Page
%%

Nourriture très correcte. Le serveur à queue de cheval me signale que les plats marqués en rouge sont des spécialités du chef. Quand j’ai vu en cuisine un groupe de jeunes chinois sous-payés sans doute, voire clandestins, je m’interroge sur la notion de chef.
Dîner chez Véritas, à l’initiative de membres du forum. Un show à l’américaine impossible à imaginer en France.
Dîner de 12 personnes qui ne se connaissent pas dans le temple créé par deux amateurs de vins.
Dönnhof Riesling Spätlese Oberhaüser Brücke 2001 et Robert Weil Riesling Spätlese Kiedrich Grafenberg 2001. Le premier mefait penser à des bonbons à la fraise aux arômes artificiels. Le second est plus rond, mais le coté déstructuré me déplait. Je ne me suis pas fait à ces deux Rieslings.
Haut Brion blanc 1994. Un nez invraisemblable de complexités exotiques, et en bouche, le coté rassurant et accompli du Haut-Brion que l’on aime. Un grand vin que j’aurais très vraisemblablement reconnu à l’aveugle en bouche, mais jamais au nez.
Haut Brion blanc 1979. Il a une fatigue qui décourage tous les palais américains, alors qu’il crée le meilleur accord avec le plat, un ris de veau très honnête. Je m’aperçois que les américains jugent vite, et excluent vite.
Hermitage Chave blanc 1989 : sa structure a plu à certains, mais son absence d’imagination m’a laissé à l’écart. C’est trop monolithique, sur un message trop aimable. C’est bon, mais la complexité de Haut-Brion laisse trop de traces.
Un client du restaurant qui est resté inconnu (incroyable) nous a offert Montrachet Comtes Lafon 1997. Vin absolument splendide, le meilleur de tous les blancs, même si pour certains, le Corton Charlemagne Coche Dury 2000 avait plus de race. Mais il ne se révélait pas assez pour entraîner mes suffrages. Trop de jeunesse non encore formée, même si c’est remarquablement construit. Ce Montrachet et ce Corton sont deux monuments quimériteraient une cuisine exacte.

%%

Consignes
A. Répondez à ces questions sur le compte rendu de dégustation :
(i) Combien de personnes participaient au dîner chez Véritas ?
(ii) Quel plat accompagnait le Haut Brion blanc 1979 ?
(iii) Qui a offert le Montrachet Comtes Lafon 1997 ?
B. Poursuivez le compte rendu de dégustation après sa dernière phrase.

Données fournies

%%

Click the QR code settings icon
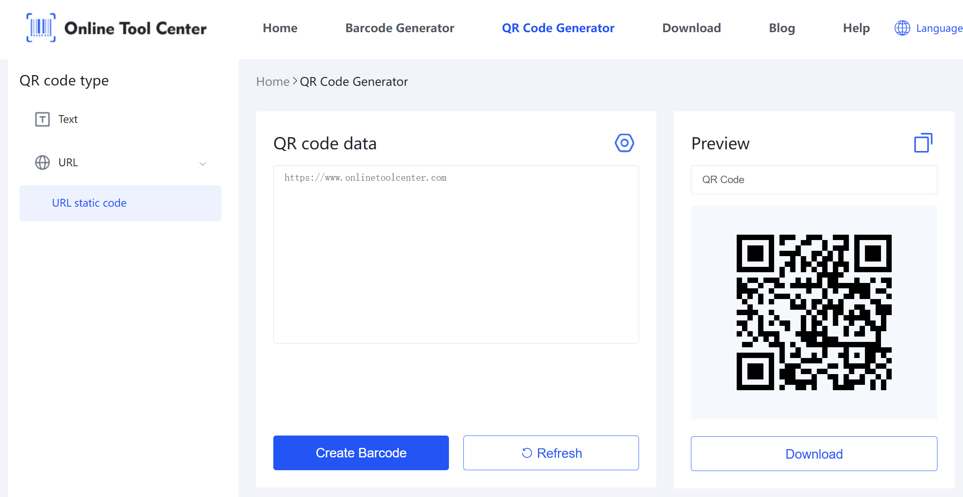963x497 pixels. [x=623, y=143]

%%

Réponses
A.
(i) Douze personnes.
(ii) Un ris de veau.
(iii) Un client du restaurant resté inconnu.

B.
Comment est-ce possible de faire le cadeau d’un tel vin sans se montrer ?
On passe aux rouges et un Beaune Grèves Tollot Beau 1985 est assez intéressant, alors qu’un Bonnes Mares Comte de Voguë 1991 fait l’étalage d’une magnifique maturité bien contrôlée. Quel bonheur simple en bouche : tout le coté gouleyant de la Bourgogne.
Arrivent ensemble trois vins : Barolo Sandrone Cannubi Boschis 1996, Barolo Sandrone Cannubi Boschis 1991, Barolo Sandrone Cannubi Boschis 1988. Le 1996 est juteux, le 1991 trop sec, et le 1988 un peu amer. C’est tellement sec et astringent qu’on oublie le message.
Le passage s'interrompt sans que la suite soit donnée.